Required work:
Update everything from the line containing "This screenshot has width=600, height=321." down to the line containing "pyautogui.click(x=270, y=512)" by changing "GUI agent" to "screen agent" and keeping everything else the same. Return only those lines.

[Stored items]
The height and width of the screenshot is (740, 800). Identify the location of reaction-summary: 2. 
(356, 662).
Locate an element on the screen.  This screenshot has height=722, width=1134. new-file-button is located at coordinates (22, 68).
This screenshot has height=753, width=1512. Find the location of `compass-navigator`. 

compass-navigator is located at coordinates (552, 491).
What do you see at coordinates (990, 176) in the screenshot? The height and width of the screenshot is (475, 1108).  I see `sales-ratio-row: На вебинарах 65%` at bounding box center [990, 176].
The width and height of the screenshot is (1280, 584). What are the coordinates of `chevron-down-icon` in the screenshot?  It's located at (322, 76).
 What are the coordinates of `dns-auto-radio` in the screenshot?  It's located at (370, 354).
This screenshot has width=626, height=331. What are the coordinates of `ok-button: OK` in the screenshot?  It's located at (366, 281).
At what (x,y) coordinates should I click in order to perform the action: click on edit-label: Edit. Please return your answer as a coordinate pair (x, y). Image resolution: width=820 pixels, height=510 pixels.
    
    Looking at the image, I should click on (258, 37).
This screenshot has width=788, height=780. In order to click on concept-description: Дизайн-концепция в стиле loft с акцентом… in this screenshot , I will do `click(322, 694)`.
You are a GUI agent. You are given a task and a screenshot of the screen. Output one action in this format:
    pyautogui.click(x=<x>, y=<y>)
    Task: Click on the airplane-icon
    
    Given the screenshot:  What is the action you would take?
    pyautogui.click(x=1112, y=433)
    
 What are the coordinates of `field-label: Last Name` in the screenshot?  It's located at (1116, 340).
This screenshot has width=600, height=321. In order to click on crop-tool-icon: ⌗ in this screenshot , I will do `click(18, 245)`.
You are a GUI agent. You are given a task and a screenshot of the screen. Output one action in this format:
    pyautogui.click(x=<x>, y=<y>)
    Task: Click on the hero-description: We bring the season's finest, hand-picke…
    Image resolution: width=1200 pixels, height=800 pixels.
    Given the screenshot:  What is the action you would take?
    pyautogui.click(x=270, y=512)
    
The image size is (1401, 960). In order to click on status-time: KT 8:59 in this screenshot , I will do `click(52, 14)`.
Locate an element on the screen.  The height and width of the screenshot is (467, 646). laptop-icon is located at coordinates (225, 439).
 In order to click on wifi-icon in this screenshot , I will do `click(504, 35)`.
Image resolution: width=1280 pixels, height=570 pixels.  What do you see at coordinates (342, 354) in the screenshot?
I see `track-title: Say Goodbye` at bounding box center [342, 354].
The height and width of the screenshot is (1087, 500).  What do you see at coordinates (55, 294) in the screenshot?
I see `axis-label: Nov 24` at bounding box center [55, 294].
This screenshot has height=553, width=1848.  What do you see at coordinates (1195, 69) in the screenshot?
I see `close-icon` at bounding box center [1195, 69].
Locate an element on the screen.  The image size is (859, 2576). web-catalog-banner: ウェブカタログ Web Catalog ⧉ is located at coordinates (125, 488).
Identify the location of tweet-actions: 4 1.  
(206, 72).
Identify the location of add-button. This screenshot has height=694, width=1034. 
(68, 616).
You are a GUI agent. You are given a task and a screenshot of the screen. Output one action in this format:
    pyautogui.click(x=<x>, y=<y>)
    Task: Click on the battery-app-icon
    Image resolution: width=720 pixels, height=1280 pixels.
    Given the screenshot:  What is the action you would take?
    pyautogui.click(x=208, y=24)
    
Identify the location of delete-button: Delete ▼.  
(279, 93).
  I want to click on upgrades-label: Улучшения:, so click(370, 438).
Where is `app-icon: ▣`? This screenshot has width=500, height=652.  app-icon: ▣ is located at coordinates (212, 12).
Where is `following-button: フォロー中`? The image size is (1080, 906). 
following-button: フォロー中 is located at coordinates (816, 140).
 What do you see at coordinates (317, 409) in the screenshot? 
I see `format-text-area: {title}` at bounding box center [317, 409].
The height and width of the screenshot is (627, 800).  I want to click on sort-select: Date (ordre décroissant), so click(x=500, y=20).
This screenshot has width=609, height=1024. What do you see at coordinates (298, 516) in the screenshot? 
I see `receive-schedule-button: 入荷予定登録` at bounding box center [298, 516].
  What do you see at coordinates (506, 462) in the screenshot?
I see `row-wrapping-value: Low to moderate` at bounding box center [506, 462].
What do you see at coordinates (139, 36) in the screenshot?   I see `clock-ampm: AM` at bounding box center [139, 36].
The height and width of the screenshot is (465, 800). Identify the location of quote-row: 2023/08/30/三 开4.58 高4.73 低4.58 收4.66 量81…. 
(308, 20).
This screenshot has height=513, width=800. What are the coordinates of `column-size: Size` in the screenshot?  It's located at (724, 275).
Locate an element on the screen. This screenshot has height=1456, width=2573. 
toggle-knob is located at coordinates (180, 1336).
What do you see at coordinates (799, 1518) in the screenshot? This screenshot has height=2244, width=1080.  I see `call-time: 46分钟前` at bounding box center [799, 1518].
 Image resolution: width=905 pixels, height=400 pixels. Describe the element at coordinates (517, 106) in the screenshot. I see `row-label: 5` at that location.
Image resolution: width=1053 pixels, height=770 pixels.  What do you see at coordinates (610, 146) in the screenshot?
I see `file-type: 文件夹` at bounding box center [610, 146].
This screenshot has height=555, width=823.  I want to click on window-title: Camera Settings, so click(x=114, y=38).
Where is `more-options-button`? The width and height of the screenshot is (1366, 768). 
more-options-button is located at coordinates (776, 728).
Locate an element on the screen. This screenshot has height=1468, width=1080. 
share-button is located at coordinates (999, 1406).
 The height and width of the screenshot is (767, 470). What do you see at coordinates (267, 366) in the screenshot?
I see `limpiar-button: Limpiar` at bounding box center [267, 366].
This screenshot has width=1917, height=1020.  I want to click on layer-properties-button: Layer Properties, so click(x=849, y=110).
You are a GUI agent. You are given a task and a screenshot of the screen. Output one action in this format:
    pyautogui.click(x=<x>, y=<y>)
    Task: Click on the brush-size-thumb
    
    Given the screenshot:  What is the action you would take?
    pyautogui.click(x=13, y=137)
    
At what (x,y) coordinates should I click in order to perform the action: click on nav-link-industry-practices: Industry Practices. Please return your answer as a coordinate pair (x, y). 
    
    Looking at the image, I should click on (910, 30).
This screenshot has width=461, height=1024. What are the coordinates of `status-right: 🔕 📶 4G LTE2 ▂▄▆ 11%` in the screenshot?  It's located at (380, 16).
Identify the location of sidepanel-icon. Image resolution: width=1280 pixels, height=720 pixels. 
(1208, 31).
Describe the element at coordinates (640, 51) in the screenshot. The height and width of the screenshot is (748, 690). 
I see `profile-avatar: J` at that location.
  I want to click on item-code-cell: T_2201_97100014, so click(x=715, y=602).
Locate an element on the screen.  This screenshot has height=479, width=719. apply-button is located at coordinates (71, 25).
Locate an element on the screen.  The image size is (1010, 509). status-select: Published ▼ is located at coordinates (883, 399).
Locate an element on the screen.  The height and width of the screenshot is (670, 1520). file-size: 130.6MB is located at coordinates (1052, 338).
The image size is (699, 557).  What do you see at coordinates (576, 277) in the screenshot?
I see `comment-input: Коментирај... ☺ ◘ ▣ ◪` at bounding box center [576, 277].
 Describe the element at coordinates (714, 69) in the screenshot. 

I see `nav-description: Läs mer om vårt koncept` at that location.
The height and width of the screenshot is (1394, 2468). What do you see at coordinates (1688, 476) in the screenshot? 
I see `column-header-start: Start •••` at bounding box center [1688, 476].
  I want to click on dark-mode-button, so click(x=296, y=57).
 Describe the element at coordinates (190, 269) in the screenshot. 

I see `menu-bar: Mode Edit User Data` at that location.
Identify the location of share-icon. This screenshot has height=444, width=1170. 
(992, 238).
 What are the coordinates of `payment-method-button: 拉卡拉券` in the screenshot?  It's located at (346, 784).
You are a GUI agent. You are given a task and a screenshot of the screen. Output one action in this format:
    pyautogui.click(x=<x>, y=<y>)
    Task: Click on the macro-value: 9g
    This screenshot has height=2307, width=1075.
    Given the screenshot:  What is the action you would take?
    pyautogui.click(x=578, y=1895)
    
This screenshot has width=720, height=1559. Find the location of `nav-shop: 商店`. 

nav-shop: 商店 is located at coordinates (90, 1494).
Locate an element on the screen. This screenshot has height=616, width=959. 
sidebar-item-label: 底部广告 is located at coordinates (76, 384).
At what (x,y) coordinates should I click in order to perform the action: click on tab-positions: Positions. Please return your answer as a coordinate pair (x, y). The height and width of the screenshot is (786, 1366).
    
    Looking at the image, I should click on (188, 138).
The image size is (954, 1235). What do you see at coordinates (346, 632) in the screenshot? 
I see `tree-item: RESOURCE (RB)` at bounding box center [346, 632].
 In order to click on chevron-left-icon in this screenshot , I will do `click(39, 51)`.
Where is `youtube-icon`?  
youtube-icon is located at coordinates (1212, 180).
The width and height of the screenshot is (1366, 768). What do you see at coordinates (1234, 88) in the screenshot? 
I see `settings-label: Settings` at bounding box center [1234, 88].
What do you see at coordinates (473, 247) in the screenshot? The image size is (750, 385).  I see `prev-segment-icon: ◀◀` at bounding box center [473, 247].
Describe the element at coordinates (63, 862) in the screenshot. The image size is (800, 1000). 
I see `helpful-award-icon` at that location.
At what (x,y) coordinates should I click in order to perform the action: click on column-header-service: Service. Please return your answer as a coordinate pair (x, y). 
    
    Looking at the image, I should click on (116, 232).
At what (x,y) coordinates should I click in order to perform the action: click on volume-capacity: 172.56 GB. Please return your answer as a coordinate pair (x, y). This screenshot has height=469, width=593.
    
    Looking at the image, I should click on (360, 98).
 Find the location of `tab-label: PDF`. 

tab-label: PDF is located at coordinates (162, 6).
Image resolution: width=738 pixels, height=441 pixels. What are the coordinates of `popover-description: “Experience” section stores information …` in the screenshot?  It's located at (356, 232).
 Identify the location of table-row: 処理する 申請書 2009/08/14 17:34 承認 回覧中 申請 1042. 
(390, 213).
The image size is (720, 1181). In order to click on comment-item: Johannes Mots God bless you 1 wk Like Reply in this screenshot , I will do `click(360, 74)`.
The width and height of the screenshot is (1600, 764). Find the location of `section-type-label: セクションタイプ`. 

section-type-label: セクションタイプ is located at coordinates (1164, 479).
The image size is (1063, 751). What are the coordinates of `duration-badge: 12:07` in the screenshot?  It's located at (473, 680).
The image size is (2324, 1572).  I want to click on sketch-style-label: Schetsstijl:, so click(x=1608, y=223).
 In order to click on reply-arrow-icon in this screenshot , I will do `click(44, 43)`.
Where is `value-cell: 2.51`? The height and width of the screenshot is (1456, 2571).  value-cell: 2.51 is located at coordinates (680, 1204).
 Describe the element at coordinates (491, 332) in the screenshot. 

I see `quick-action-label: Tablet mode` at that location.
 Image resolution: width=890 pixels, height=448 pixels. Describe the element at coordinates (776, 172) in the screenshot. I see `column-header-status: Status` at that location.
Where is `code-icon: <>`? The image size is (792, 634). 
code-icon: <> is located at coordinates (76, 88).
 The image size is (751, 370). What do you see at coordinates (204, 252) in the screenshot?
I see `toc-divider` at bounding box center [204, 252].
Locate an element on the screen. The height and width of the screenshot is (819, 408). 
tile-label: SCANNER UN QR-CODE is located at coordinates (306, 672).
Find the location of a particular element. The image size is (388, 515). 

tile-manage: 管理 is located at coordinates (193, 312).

Completed task:
This screenshot has width=600, height=321. In order to click on crop-tool-icon: ⌗ in this screenshot , I will do `click(18, 245)`.
You are a screen agent. You are given a task and a screenshot of the screen. Output one action in this format:
    pyautogui.click(x=<x>, y=<y>)
    Task: Click on the hero-description: We bring the season's finest, hand-picke…
    Image resolution: width=1200 pixels, height=800 pixels.
    Given the screenshot:  What is the action you would take?
    pyautogui.click(x=270, y=512)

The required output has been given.